→ SOURCE DATA

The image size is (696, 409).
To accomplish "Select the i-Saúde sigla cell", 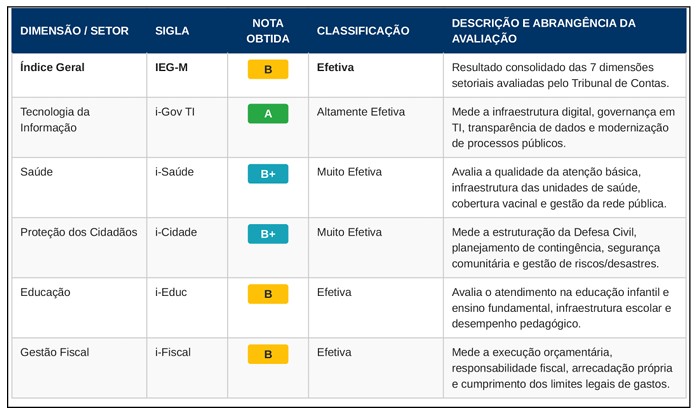I will pyautogui.click(x=174, y=172).
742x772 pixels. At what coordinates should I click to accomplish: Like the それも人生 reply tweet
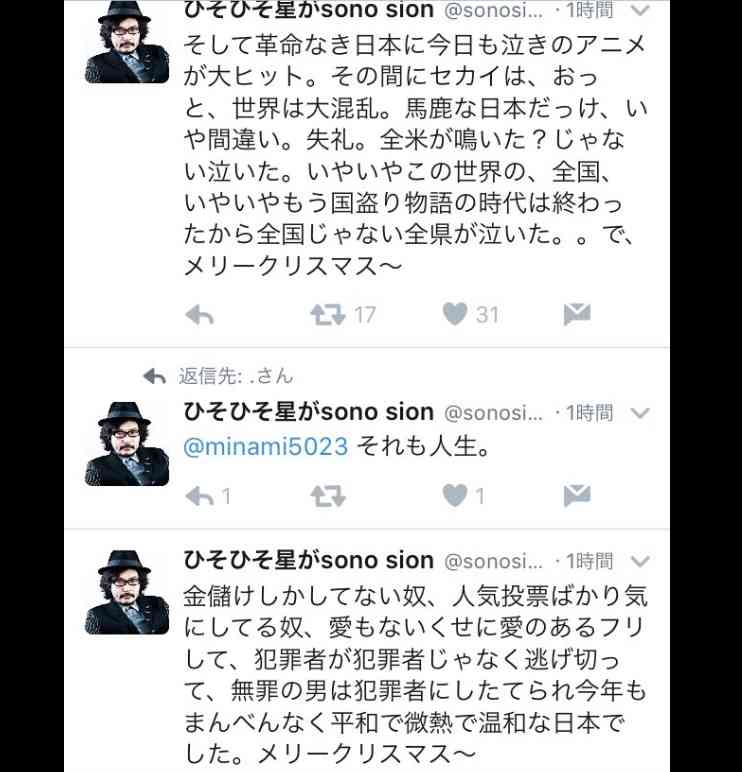[454, 495]
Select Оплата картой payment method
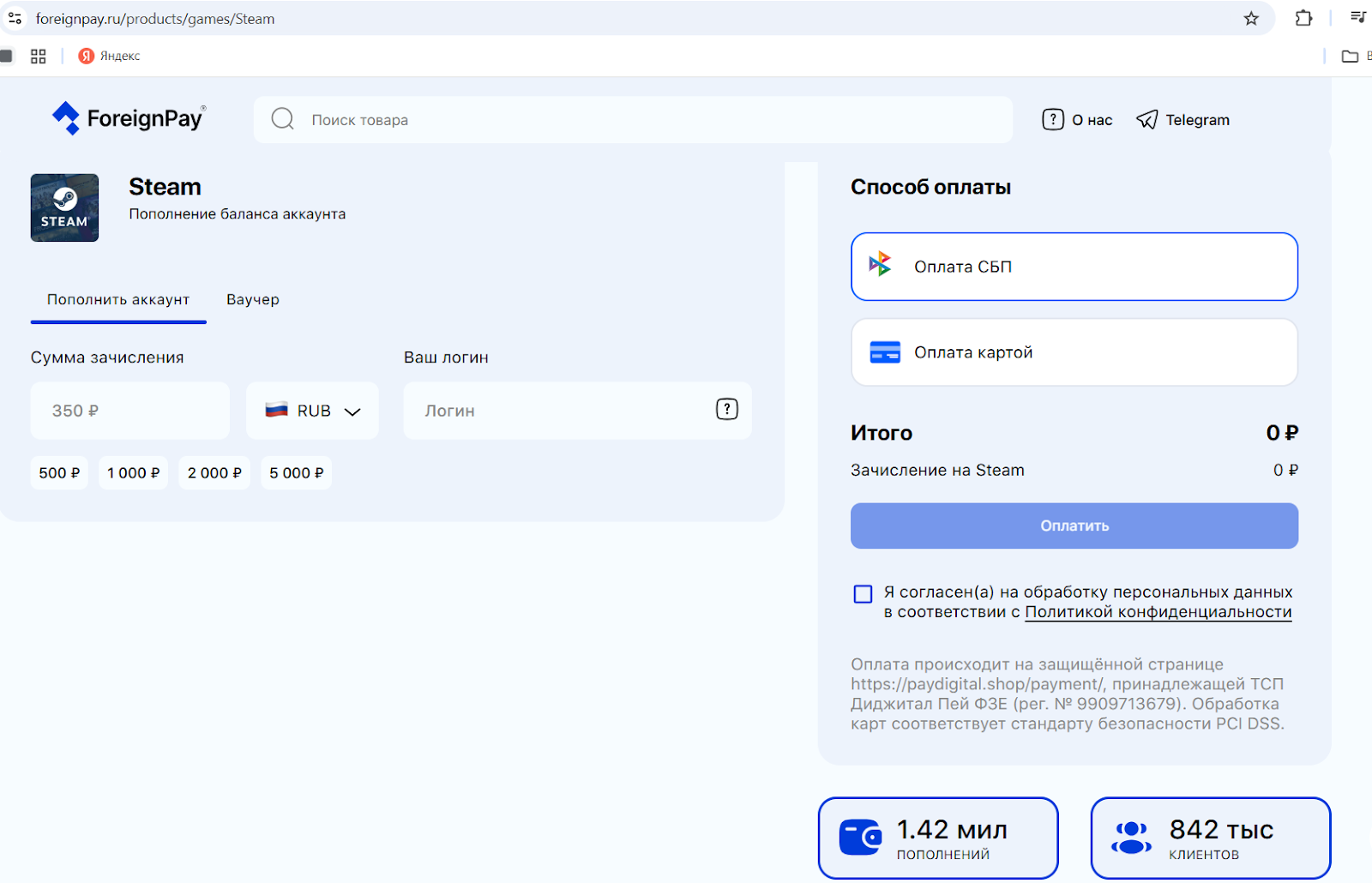Viewport: 1372px width, 883px height. click(1074, 352)
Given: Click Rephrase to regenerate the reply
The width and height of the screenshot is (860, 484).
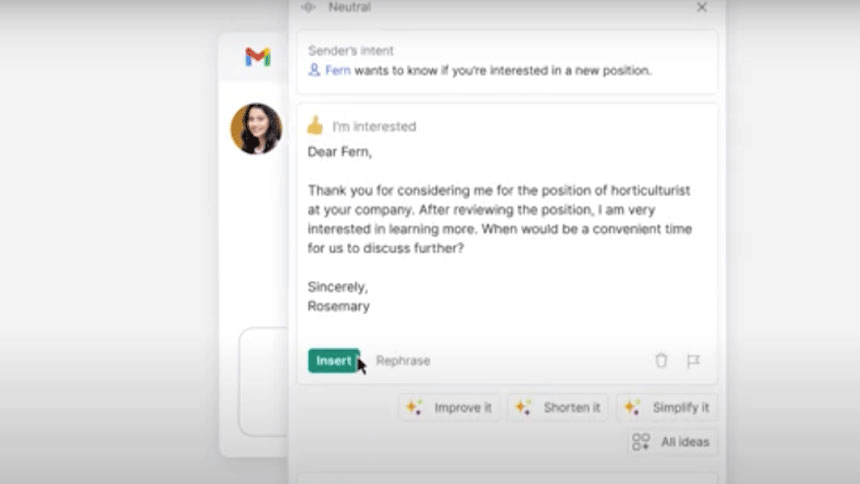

→ TASK DETAILS
Leave the pictures aside and transcribe only the lines from the one holding "Select Оплата картой payment method" through the final line of the records above.

→ RESPONSE TO THIS EXERCISE
Select Оплата картой payment method
Viewport: 1372px width, 883px height. click(1074, 352)
Given: Click Rephrase to regenerate the reply
The width and height of the screenshot is (860, 484).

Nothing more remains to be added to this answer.